▶ Exercise prompt:
Answer these questions from the article on Labour's AI datastore:
1. How many use cases did the government's work explore in the lead-up to this investment?
2. According to the government's own research, how many UK teachers are already using AI?
3. Which two AI engines are named as examples?

▶ Source extract:
AI

How Labour’s AI datastore will transform workload and wellbeing

The government's early investment in AI for education will bring invaluable returns for workforce wellbeing

The government's early investment in AI for education will bring invaluable returns for workforce wellbeing

14 Sep 2024, 5:00

The government’s announcement of the creation of an AI content store will potentially unlock a huge opportunity to address the workload crisis among teachers while simultaneously opening up new ways of increasing student attainment.

The government’s work in the lead-up to this investment explored 12 use cases including lesson planning and assessment. These are the right areas to focus on; we have seen thousands of teachers across the country use tools for those specific purposes this year.

Indeed, AI is already being used by nearly half of UK teachers according to the government’s own research.

Quality in, quality out

AI engines – including OpenAI’s ChatGPT, Google’s Gemini and many others – are built on vast databases, pulling in content from a wide range of sources, including books, websites, research papers and more.

These databases serve as the foundational knowledge base from which AI systems generate remarkably high-quality responses. The scope and diversity of the content these engines process enables them to provide answers in many different domains, including education.

▶ Stored data:
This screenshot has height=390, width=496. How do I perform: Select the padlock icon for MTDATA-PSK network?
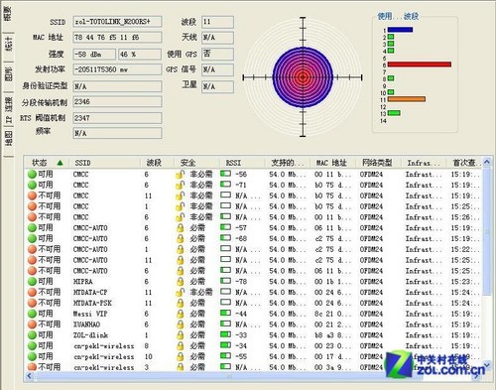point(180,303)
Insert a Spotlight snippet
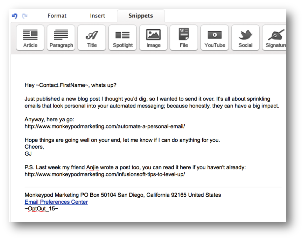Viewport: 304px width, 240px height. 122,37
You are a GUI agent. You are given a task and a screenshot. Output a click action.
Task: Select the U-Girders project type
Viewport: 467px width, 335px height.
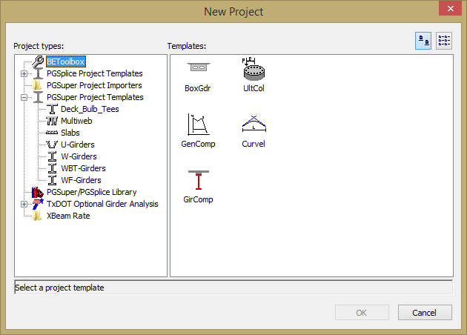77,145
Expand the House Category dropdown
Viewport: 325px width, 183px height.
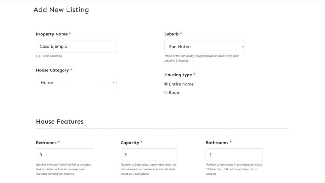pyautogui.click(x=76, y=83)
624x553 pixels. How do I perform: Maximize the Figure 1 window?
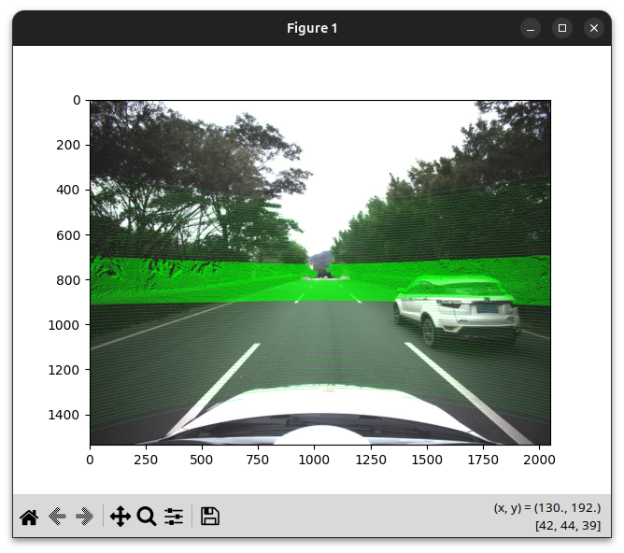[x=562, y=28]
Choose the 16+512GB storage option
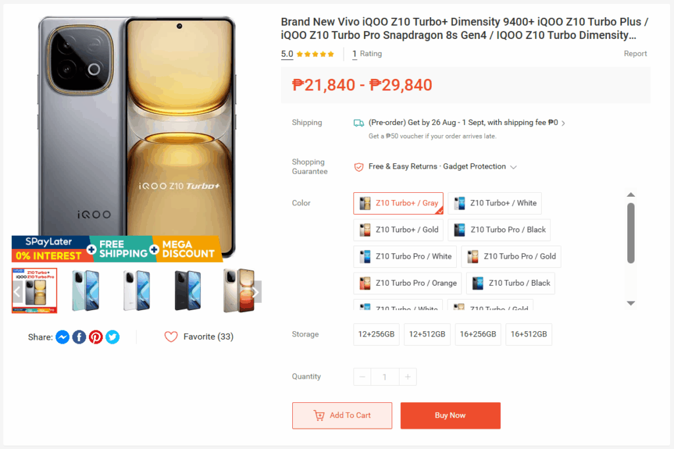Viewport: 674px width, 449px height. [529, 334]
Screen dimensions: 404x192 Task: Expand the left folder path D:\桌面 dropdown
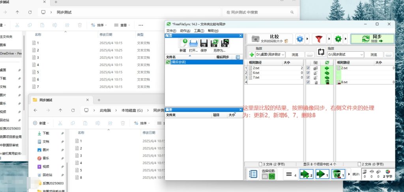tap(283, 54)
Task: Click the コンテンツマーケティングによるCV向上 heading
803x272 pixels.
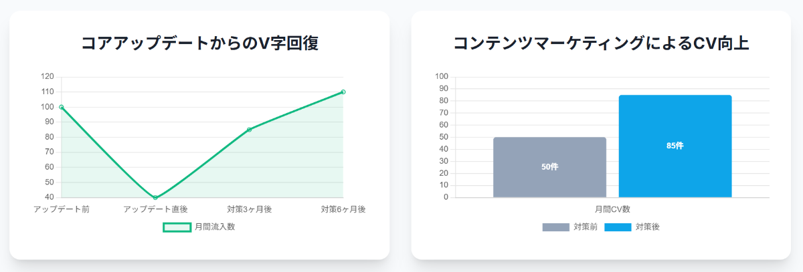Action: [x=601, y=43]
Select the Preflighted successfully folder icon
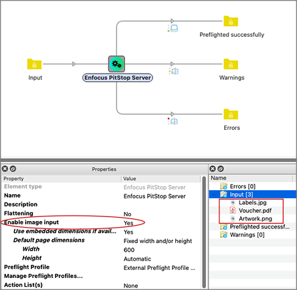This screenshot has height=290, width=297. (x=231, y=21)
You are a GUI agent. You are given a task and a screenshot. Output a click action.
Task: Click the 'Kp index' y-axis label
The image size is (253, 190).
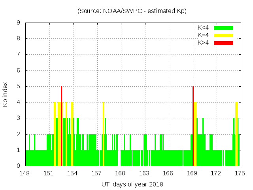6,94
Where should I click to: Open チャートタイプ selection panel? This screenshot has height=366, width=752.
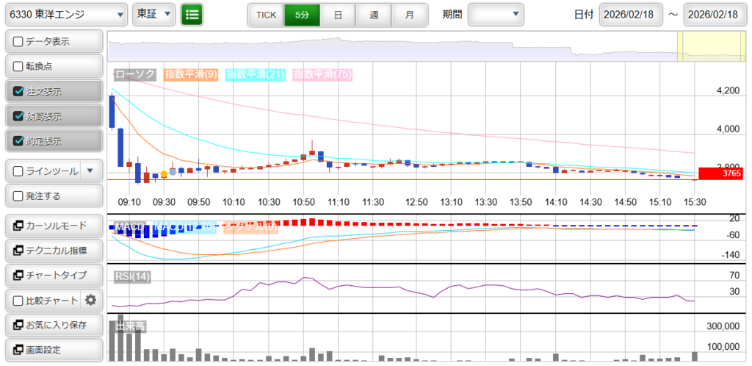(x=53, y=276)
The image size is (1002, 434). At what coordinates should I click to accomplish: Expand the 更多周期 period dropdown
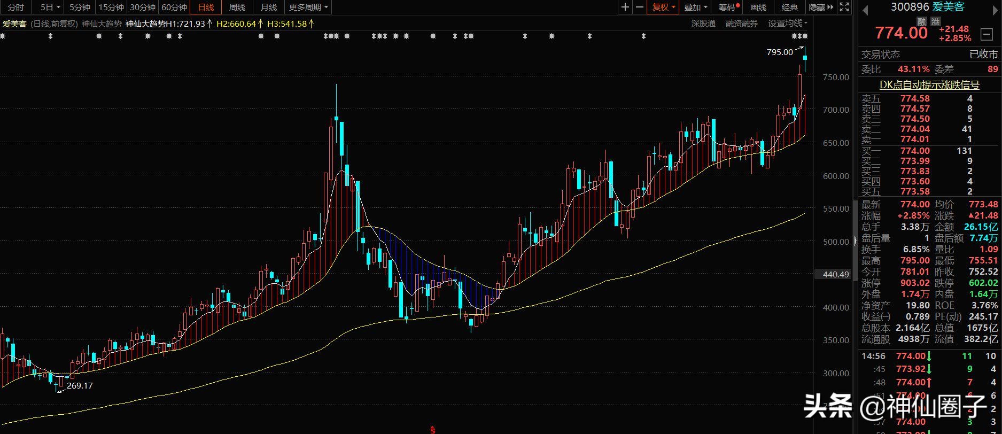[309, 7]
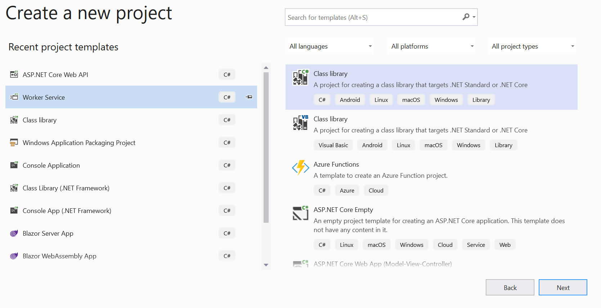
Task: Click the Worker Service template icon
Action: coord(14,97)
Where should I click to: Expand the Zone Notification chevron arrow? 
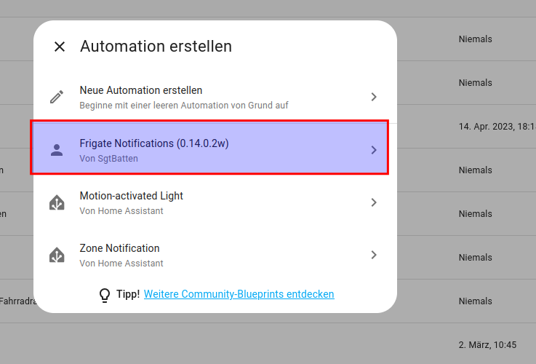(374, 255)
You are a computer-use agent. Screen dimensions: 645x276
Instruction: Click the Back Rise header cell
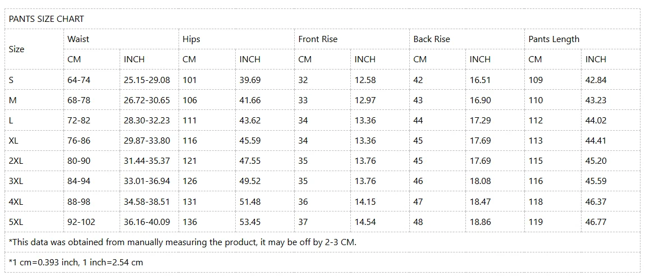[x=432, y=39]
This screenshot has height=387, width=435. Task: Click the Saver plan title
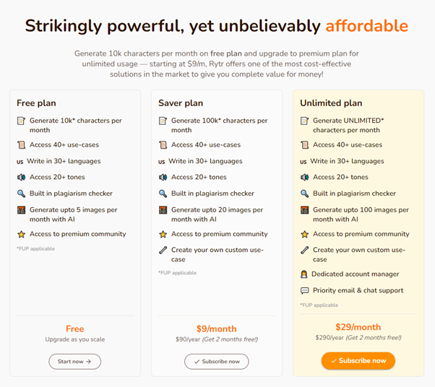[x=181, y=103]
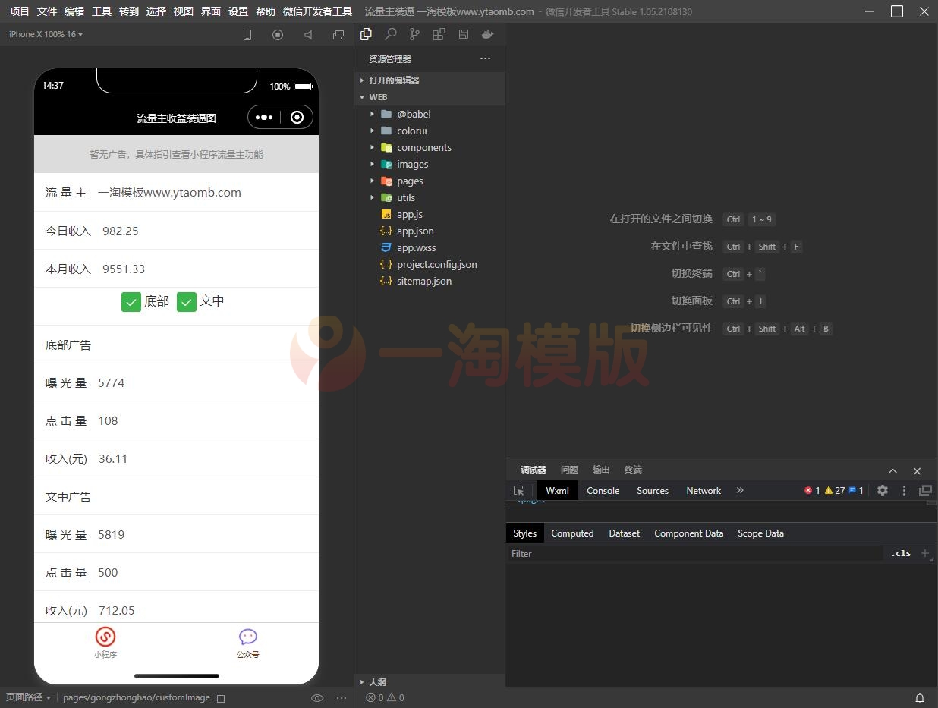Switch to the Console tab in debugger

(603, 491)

▶ Response to the exercise:
1. 12
2. Nearly half
3. OpenAI's ChatGPT and Google's Gemini